----- Records to process

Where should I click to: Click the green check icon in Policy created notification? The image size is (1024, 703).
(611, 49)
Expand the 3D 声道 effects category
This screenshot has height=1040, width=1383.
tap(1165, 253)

----------

Every record must appear in the answer exactly as it appears above.

Where should I click to: Click the green check icon in Policy created notification? The image size is (1024, 703).
(611, 49)
Expand the 3D 声道 effects category
This screenshot has height=1040, width=1383.
tap(1165, 253)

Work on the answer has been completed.